Re-Wilding the West: Conservation Biology
There’s a fresh, strong breeze blowing in the field of conservation and it is redefining conservation itself: conservation as not just protecting land, water and species, not just playing defense against venal politics and the juggernaut of human growth and development, fighting this battle here, that battle there. No. This is conservation going for what it really wants: 1) healthy, ecologically functioning landscapes with all species and habitats represented in effective numbers; and, along with that, 2) people, part of the picture actively involved in restoring the health of the land and its many species inhabitants. The strength of this hopeful vision is built on a growing consensus in solid cutting-edge science devoid of political influence, a science in the service of a deep affection for the natural world and all its inhabitants, not just the one, us. It combines two major strategies that are now coming into their own here in the early 21st century – conservation biology and ecological restoration. In this two-part set of articles, we will look more in depth at these two emerging strategies.
These two strategies aren’t really that complicated. To simplify just a little, conservation biology teaches the three ‘C’s: to establish an ecologically healthy functioning landscape we need: 1) large core wild areas, many of which are already established; 2) movement corridors that knit the cores together so the species can roam, spread and intermix; and, 3) crowning this landscape fabric, keeping the other species checked and balanced, are the top carnivores.

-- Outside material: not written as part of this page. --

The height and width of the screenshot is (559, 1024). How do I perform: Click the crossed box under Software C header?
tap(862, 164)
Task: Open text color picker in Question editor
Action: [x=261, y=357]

Cores are true wildlife refuges, the incubators and source areas for native biodiversity. We need more of them, spread geographically and ecologically, but we have a great start with our awesome history of national parks, wilderness areas, wildlife refuges and other nature preserves. “National parks are the best idea we ever had.” – Wallace Stegner, 1983.
We used to think cores alone were enough to preserve nature. But with the help of a discipline called Island Biogeography we’ve come to realize they aren’t. Animals need to be able to roam and spread far and wide to propagate and share their genes. Safe, permeable landscapes and corridors are how they do that. Instead of leaving our national parks and other core areas as isolated islands in a sea of lethal, hostile development, we need to connect them into a usable matrix of compatible lands. Adolescent male animals especially need to move, find new mates and establish new territories, and corridors allow them to do so. In some cases this means we have to retrofit the landscape, at highway crossing barriers for example.
Learning to live again with top carnivores is also key to re-wilding. Not only would we preclude an experience of deep wildness (‘self-willed’ land), we simply cannot recreate wholesome healthy ecosystems without them. Top carnivores perform the irreplaceable function of top-down regulation of the ecosystems they are part of. Without them, mid-sized animals, including deer, coyotes and other ‘meso-predators’ increase dramatically in numbers, which can have devastating effects on other plants and animals in a cascading effect. For example, not enough predators, and deer populations explode. Too many deer leads to the over-browsing of the plants they eat, as well as excess car accidents. Top-level carnivores ‘right-size’ things. We can co-exist with them in a mutually respectful way, and we can figure out how.
The eco-revitalization of the land with carnivores includes not only the ones we have spent so much time and effort getting rid of – wolves, bears, and large cats – but also wild trout and salmon; whales; otters and other members of that family; and owls, hawks and other raptors. These top-level species are sometimes called ‘umbrella species’: protecting and restoring them protects many other species that share the same area.
Of course the issue of the reintroduction of some carnivores will require a long social conversation, carefully monitored and defined experiments, and gradualism. Centuries – even millennia – of fears and negative attitudes need to be allayed, and that takes time, but early experimental results, for example with wolves in Yellowstone and the North Woods, are very promising. People sometimes speak of the question of balance, but it’s important to remember that most of these species have had their former ranges and numbers reduced by 75-95% as over-dominant mankind has expanded by the millions bringing our roads, livestock, pet cats and dogs, and appetites for land, lumber, minerals, food and water with us.
Thoreau, in his Journals, wrote: “I take infinite pains to know all the phenomena of spring, thinking that I have here the entire poem, and then, to my chagrin I hear that it is but an imperfect copy that I possess and have read, that my ancestors have torn out many of the first leaves and grandest passages…” He described his native Massachusetts, even in the 1840’s, as an “emasculated” landscape with many of its greatest species deleted.
We can co-exist, and by doing so we will immeasurably deepen our psychologies and enrich our lives.
Conservation biology is of course more complex than I have laid out here, but these three ‘C’s lay out a basic scientific scaffolding for re-wilding our continent. There are many regional implementation efforts already underway in the West (Yukon to Yellowstone; Arizona Wilderness Coalition; Sky Islands; etc.), East (Southern Appalachians; Maine to Adirondacks; etc.), North (Canadian Rockies); and South (in Central America’s Paseo Panthera project), and on larger and smaller scales. These projects are often instigated by non-profits but are increasingly supported by progressive elements in the various federal and state agencies. Collectively they show great promise.